The user may thus indicate a sentence or other portion of the
conclusion, to request the corresponding portions in the findings
and/or clinical indication sections. Moreover, the associating unit
1 may be arranged for evaluating a compatibility of the finding or
the clinical indication with the conclusion in the assessing of the
similarity. This may be determined using statistical or logical
deductions, as described elsewhere in this description.
[0044] FIG. 2 illustrates an example of a method of processing at
least one document comprising a text. The method comprises the step
201 of associating a first part of said at least one document with
a second part of said at least one document, based on a similarity
of semantic data associated with text comprised in the first part
and semantic data associated with text comprised in the second
part. Step 201 may be repeated for different parts of text. Step
201 may be preceded by an initialization step 202 in which semantic
data associated with different parts of the text is generated,
wherein the semantic data comprises an explicit representation of
semantic information expressed by at least part of the text. This
explicit representation may be used in step 201 to determine one or
more portions of text to be associated with one another. After step
201, in step 203, a user may be enabled to indicate a particular
phrase or sentence or group of sentences that the user is
interested in. This may be done by touching the relevant text,
using a touch sensitive display or by using a mouse pointing
device. In step 204, the system looks up and displays the
corresponding associated portion or portions of text. For example,
these portions are displayed in a list format, or they are
indicated in the context of the surrounding text of the document.
Steps 203 and 204 may be repeated until a termination signal is
received, after which the method terminates. In an alternative
method, step 203 may be skipped. Instead, automatic display modes
may be provided in step 204, such as color coding of any associated
portions of text, by displaying associated portions in the same
color and unassociated portions in a different color. Other
interaction possibilities are within reach of the person skilled in
the art in view of the present description. The method may be
implemented by means of a computer program which may be stored on a
storage medium or transmitted via a transmission medium.

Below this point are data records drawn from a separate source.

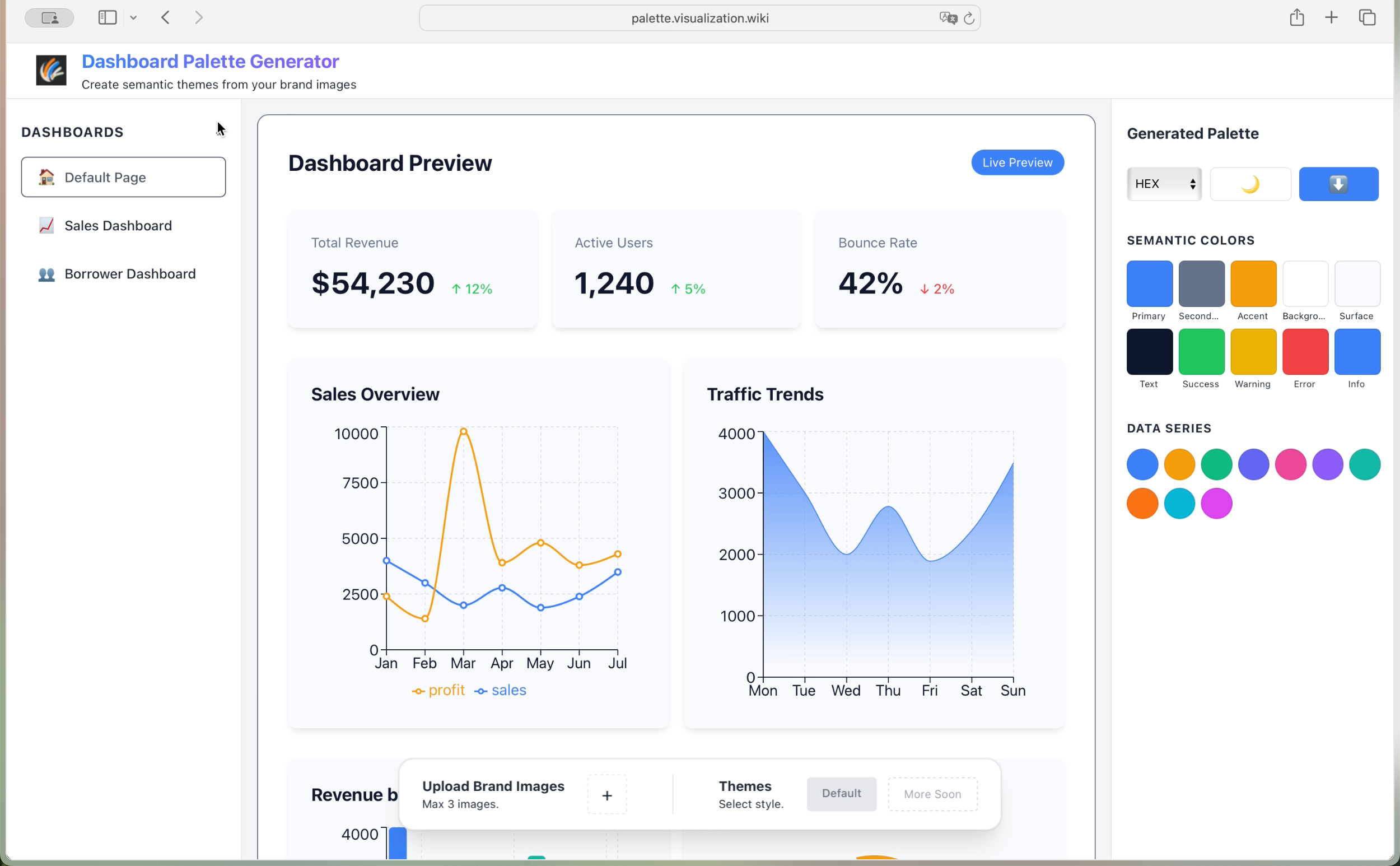Open the Sales Dashboard page

coord(118,226)
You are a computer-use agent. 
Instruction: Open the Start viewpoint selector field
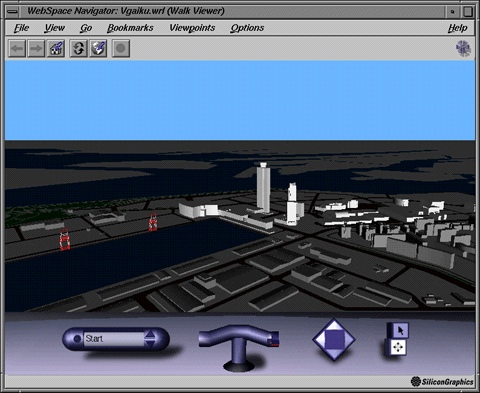point(114,339)
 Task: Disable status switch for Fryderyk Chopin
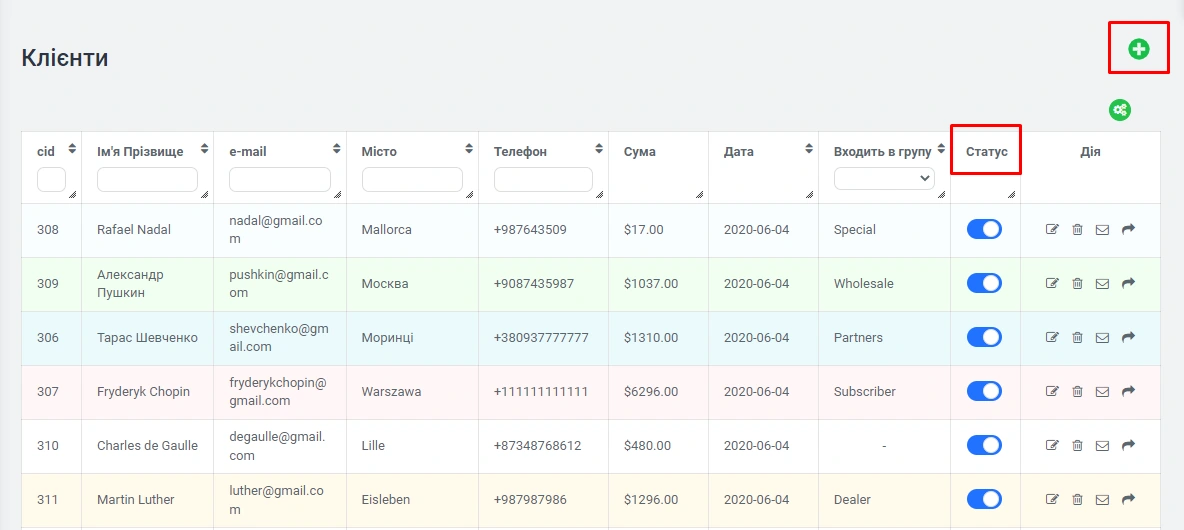click(984, 392)
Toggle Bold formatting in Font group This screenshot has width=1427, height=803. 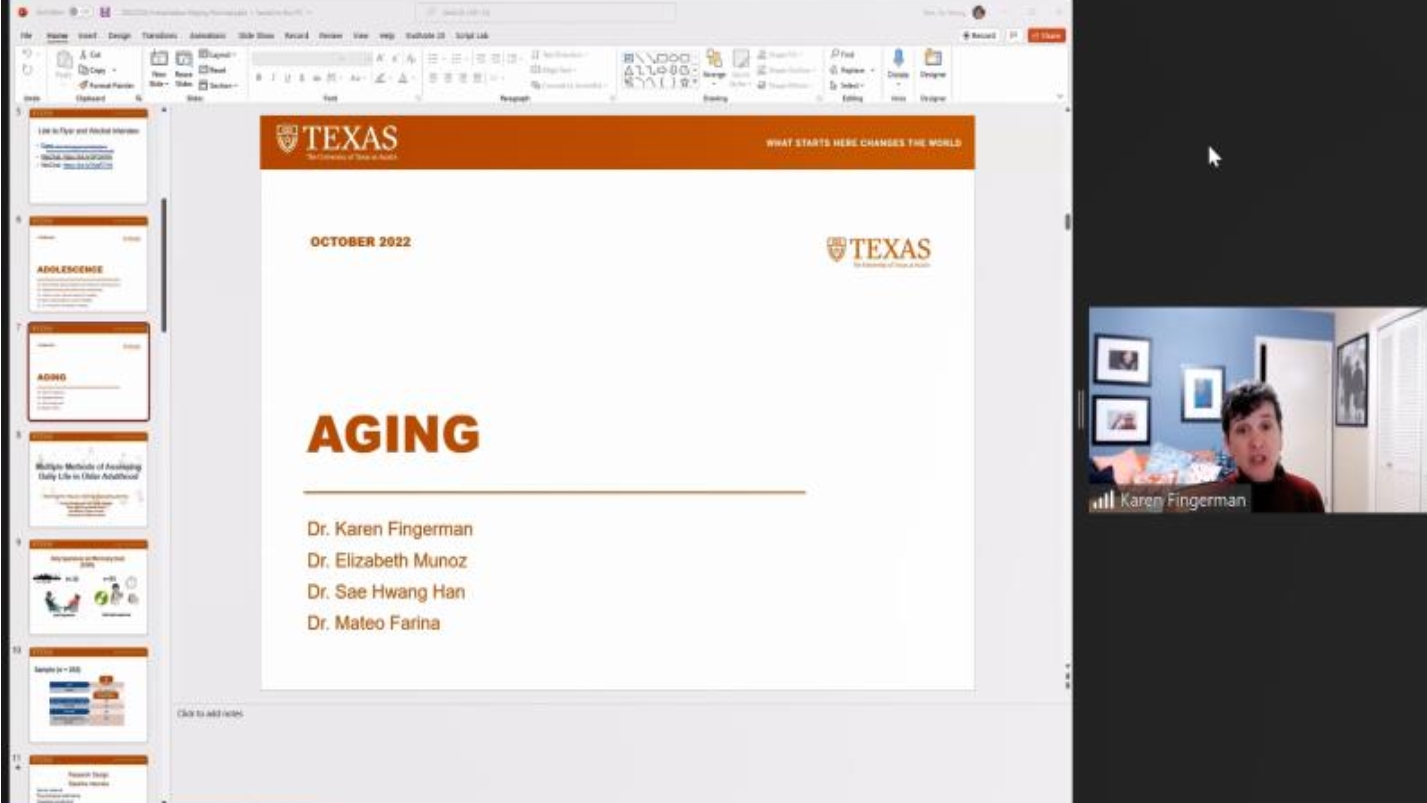258,77
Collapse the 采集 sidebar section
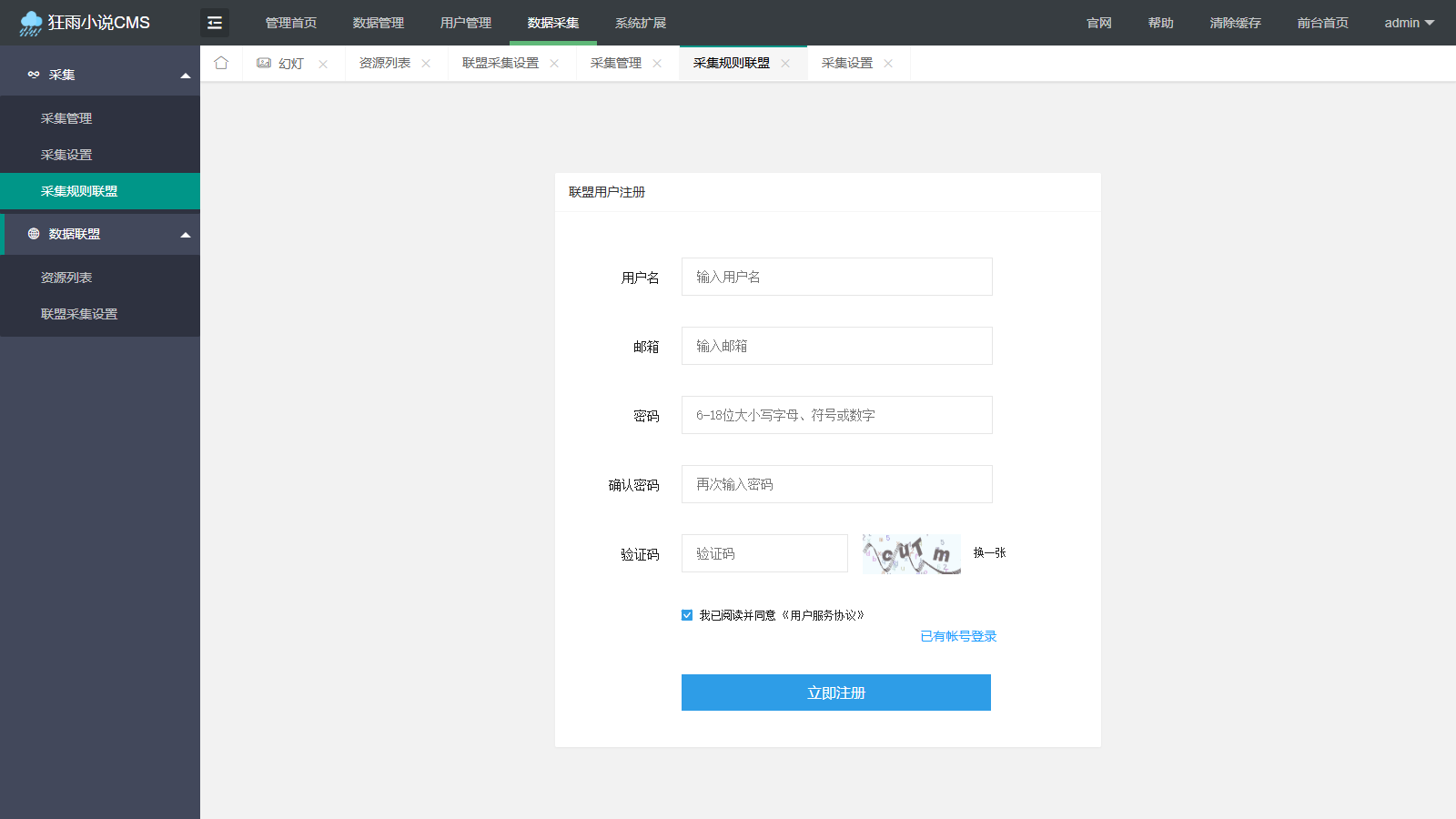The image size is (1456, 819). (x=187, y=74)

[0045] Returning to FIG. 1, the system may comprise a report
structure analysis module 8 arranged for detecting structural
features of the document 7, such as sentences, paragraphs, and
sections. Such analysis may also be performed as a preprocessing
step to enable analyzing the different sentences as separate parts
of the document 7 by the semantic data generator 2 and/or the
associating unit 1. Moreover, the associating unit 1 may be
arranged for only associating two of the parts of the same document
if they are located in different sections of the document.

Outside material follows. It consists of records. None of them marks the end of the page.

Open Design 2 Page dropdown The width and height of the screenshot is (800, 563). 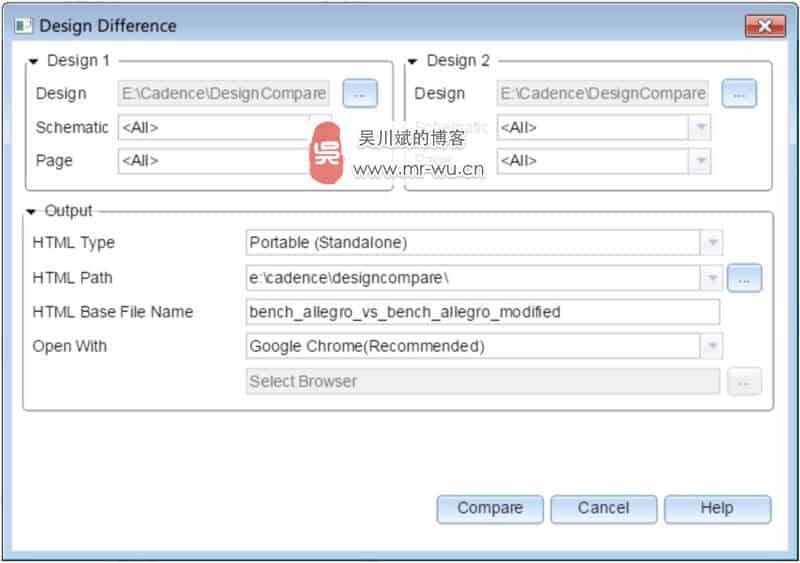click(x=700, y=161)
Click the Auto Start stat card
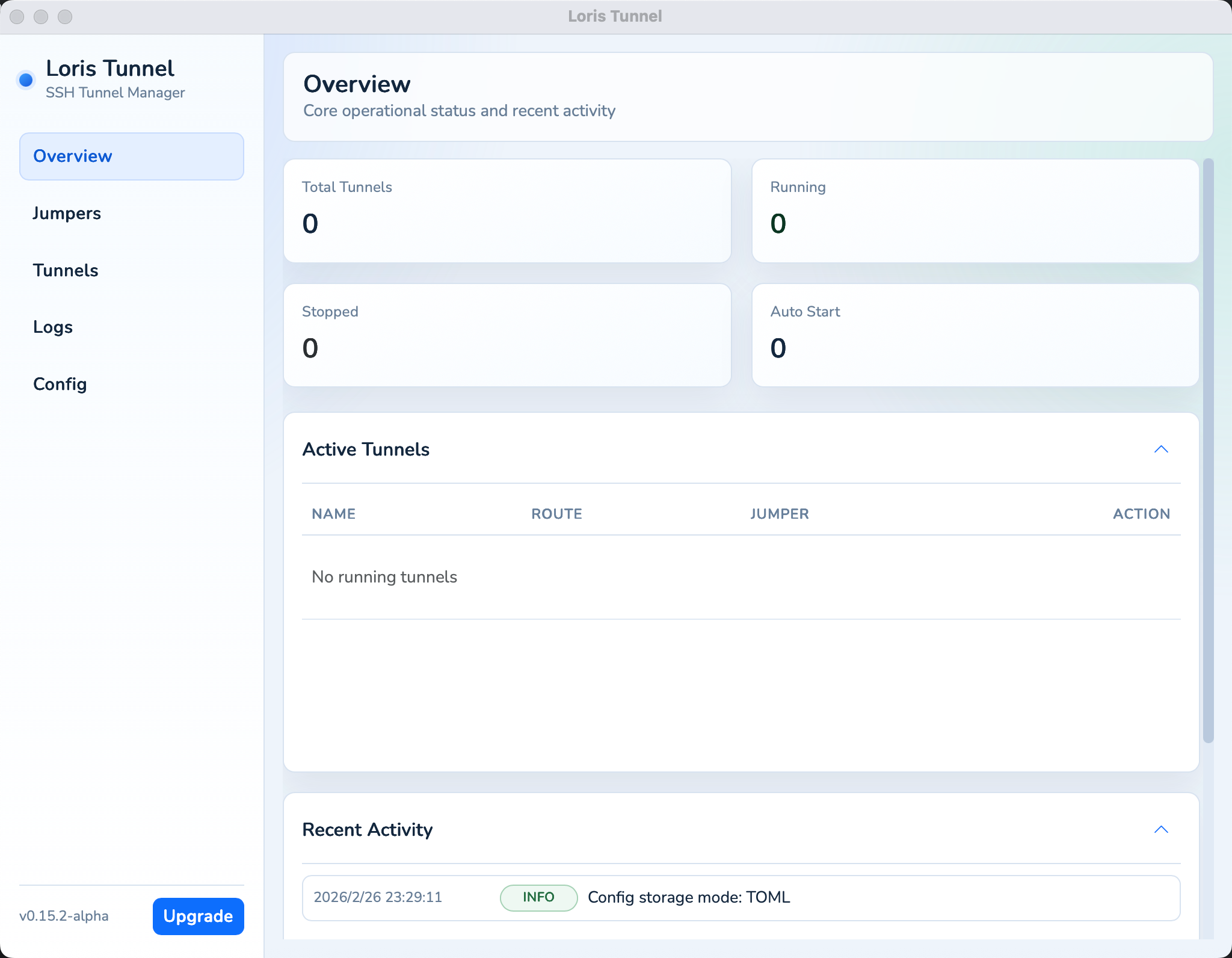 pos(975,335)
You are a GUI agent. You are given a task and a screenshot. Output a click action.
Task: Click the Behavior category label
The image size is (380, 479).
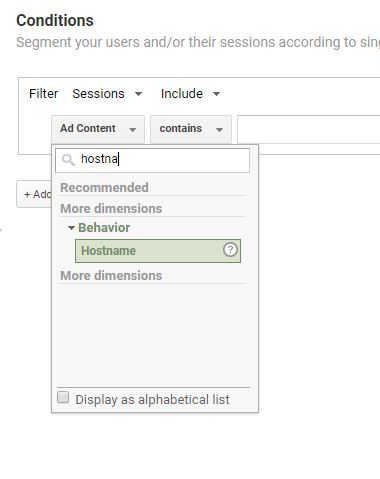[x=104, y=228]
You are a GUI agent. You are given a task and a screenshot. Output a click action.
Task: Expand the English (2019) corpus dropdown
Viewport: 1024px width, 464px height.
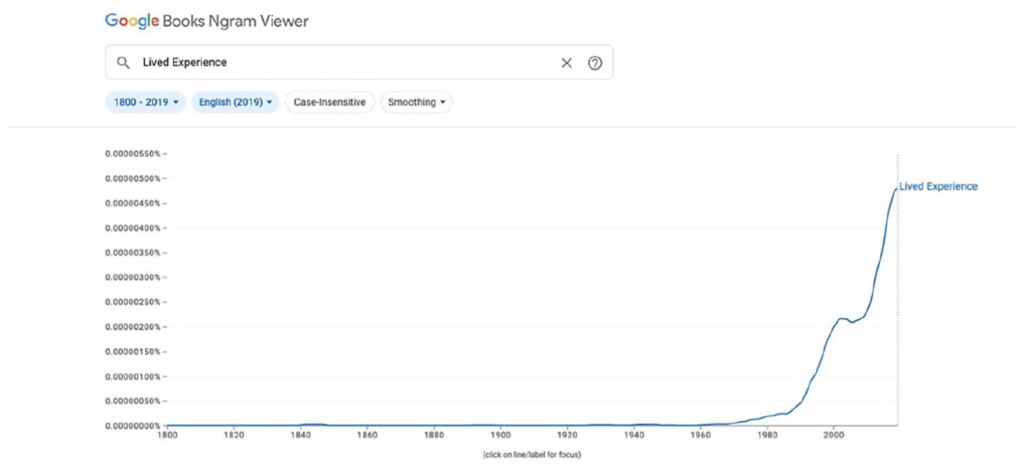coord(236,103)
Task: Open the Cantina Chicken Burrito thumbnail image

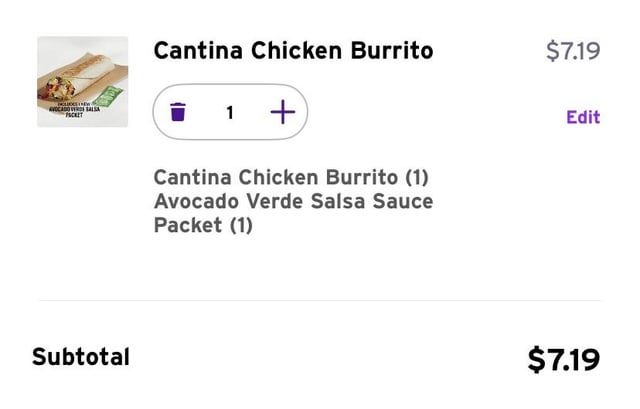Action: [83, 82]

[0046] The semantic data generator 2 may comprise an extraction
module that extracts keywords from sentences. Such an extraction
module may extract keywords that are within a particular knowledge
domain, such as a medical knowledge domain, according to
information provided by the terms unit 5.

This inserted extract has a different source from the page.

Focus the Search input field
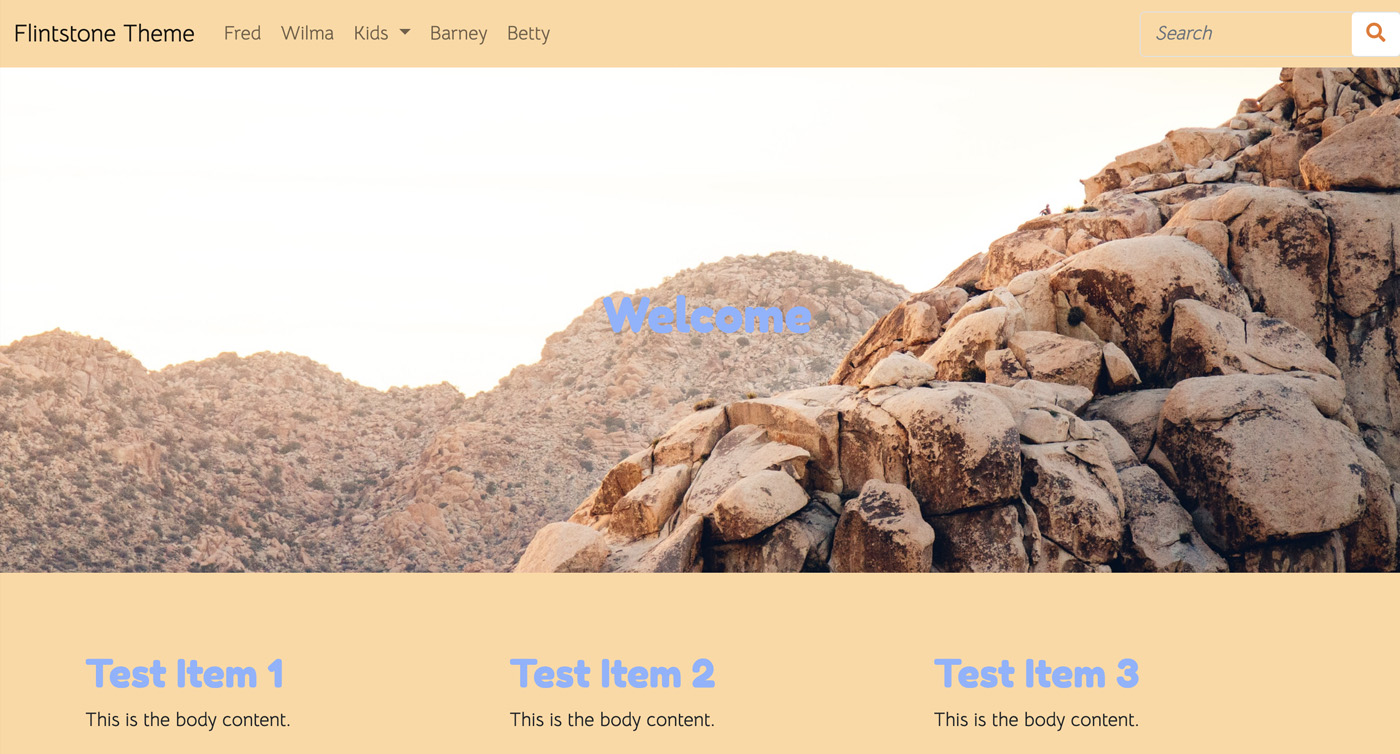The image size is (1400, 754). pos(1246,33)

[0047] The associating unit 1 may be arranged for evaluating how
much two given sentences are related, based on the semantic
data.
[0048] A user interface including a selector 3 and an output 4 may
be provided. The interface may be arranged for enabling the user to
select a sentence and render any related sentences found. In such a
user interface, the radiologist may be enabled to move the cursor
of a computer mouse over the content of a radiology report on a
workstation. When the cursor is positioned over a sentence in the
Impression section, the system automatically finds and highlights
sentences in the Findings that are related to the sentence in the
Impression section. Additionally, the system indicates the location
of further related sentences in the document by means of
indications in the scrollbar of a textbox in which the report is
displayed, for easy navigation.
[0049] The disclosed system can be implemented in various manners,
including the following one. [0050] 1. The system may receive a
document 7, such as a textual report, as input. The report
structure analysis module may detect sentences, paragraphs, and
sections in the document.
[0051] This can be done in various manners, including natural
language processing and computer linguistics. In the latter case,
section headers can be defined in a lookup table and the occurrence
of section headers can be detected using keyword-based search
algorithms.
[0052] Paragraph boundaries can also be detected using regular
expressions; paragraph boundaries are typically combinations of
carriage return, newline characters, and white spaces.
[0053] Sentence boundaries are usually marked by means of a period
character. Rules can be included to avoid treating a period
appearing in a numeric value ("3.5 cm") as a sentence boundary.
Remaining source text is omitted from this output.